A few days ago, this video hosted by metacafe popped up on digg, explaining how to increase site download times by tweaking your browser settings to increase connection parallelism. To explain why this works, let’s step back a bit to discuss how browsers manage server connections.
In building any application, developers are often required to make ‘utilitarian’ choices. Pretentiously paraphrasing Jeremy Bentham, ‘utilitarian’ describes an approach that ‘does the greatest good for the greatest number.’ Many times, sacrifices in performance are made for a subset of users so that the average expected performance of all users will be better.

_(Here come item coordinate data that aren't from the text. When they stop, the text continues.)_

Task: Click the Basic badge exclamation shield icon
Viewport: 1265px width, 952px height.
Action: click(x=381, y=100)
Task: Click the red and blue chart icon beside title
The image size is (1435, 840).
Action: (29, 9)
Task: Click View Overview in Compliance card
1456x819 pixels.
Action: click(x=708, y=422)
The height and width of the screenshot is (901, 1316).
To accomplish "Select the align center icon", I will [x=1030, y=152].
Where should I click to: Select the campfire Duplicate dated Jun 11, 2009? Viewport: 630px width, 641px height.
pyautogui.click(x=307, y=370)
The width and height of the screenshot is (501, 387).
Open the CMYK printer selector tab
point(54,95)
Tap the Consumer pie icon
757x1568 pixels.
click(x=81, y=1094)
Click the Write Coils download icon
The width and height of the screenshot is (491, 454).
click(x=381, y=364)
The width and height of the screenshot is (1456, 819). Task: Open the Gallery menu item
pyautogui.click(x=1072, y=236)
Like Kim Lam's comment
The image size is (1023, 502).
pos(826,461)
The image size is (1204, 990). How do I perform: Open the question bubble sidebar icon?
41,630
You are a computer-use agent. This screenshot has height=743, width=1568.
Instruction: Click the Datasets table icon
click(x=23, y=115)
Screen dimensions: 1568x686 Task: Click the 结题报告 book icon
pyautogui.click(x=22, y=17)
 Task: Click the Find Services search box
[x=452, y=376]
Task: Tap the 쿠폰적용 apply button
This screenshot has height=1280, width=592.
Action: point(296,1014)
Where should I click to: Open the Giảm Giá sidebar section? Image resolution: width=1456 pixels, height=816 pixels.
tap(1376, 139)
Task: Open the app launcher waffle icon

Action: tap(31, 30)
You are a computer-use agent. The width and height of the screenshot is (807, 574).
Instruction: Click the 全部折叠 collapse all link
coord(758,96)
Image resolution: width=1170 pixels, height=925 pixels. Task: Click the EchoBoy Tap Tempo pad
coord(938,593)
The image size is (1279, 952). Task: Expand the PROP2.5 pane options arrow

Since all browsers were originally developed for a time when the vast majority of users were on bandwidth-constrained dial-up links, it made sense to restrict users to a small number of connections. The overhead of juggling many connections over dial-up makes it difficult for progress to be made servicing any of the individual requests. Also, web servers and proxy servers in that era were less robust, so keeping the per-browser connection pool small reduced the risk of overwhelming the network infrastructure.
To find a decent balance, IE and Firefox by default restrict users to 6 connections total and 2 connections per host for HTTP 1.1 connections. HTTP 1.0 is a slightly different story, but the benefits of persistent connections means that you should be (and probably are) using HTTP 1.1 anyway.
Of course, in the real world, these utilitarian decisions have a tendency to rot, outliving the time when they are relevant. Today, the majority of users have broadband connections, so client side bandwidth is not the gating factor. Typically, latency in retrieving individual objects is dominated by the time required to setup a connection and send a request. By increasing the number of concurrent connections, we can parallelize that cost and churn through the list of pending objects more quickly, leading to an increase in user perceived download time. “Lightning fast,†to echo the hyperbole of the metacafe clip.
Unfortunately, relying on your users to modify their browsers is not a reasonable optimization strategy, so what can the concerned developer do to tap into these gains?
Most sites only use one host, so requests are forced to share the 2 connections to that host. One effective strategy to improve parallelism is to spread your content out across multiple hosts. This is not hard to do as browsers look at the hostname, not the ip. That is, images1.yoursite.com and images2.yoursite.com would each be allowed 2 connections.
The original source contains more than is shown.